文部科学省は、知識を詰め込む学習より、子供が自ら課題を見つけ、学び、考え、問題を解決するような「生きる力」を身につけることができる学習への転換を目指しています。生きる力を育成するうえでカギとなるのが、「主体的・対話的で深い学び」の実現だとされます。
今年3月に公示された新しい学習指導要領では「生き抜く力」を育むために、「主体的・対話的で深い学び」が大きなテーマに掲げられました。具体的には「生きて働く“知識・技能”の習得」「未知の状況にも対応できる“思考力・判断力・表現力等”の育成」「学びを人生や社会に活かそうとする“学びに向かう力・人間性”の育成」の3本の柱が明記されています。
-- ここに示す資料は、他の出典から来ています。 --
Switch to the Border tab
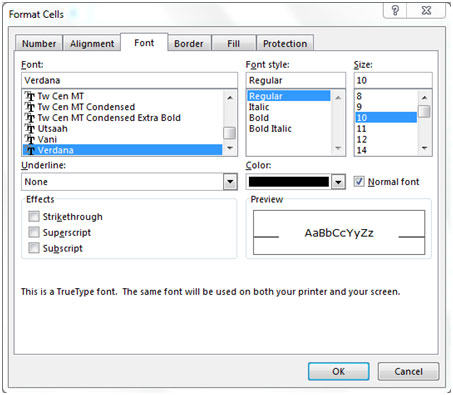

「主体的・対話的で深い学び」は、学習指導要領において小学校から高校まで一貫した重要テーマとなっており、小学校の要領の総則では、「単元や題材など内容や時間のまとまりを見通しながら、児童の主体的・対話的で深い学びの実現に向けた授業改善を行う」としています。
主体的・対話的な学習とは、形式的に対話を取り入れるだけでなく、子供たちそれぞれの興味や関心をもとに、一人一人の個性に応じた多様で質の高い学びを引き出すことです。どのような資質・能力を育むかという観点をふまえ、学習の在り方そのものを問い直していこうというものです。
脳教育でも、主体的・対話的な学びが重視されており、脳との対話によって思考力や創造力などの生きる力を育てます。脳教育ではよく「脳に聞いてみて」と子供に促しますが、これは、子供が自分で考える時間を与えるという意味です。
一般に、塾などでは、講師が流暢に説明し、要点まで整理してくれます。子供は知識を脳に放り込むだけで、それを自分で整理したりはしません。現代の子供たちの多くはただ与えられた通りに入力するよう慣らされており、思考のプロセスが抜けがちです。
脳教育では、考えるテーマを投げかけ、子供に問題を解決させることによって、自分で主体的に考え、行動する力を高めていきます。自分で整理する過程があると、自分の知識になり、実力がつきます。そして、思考力、理解力、応用力が育っていくのです。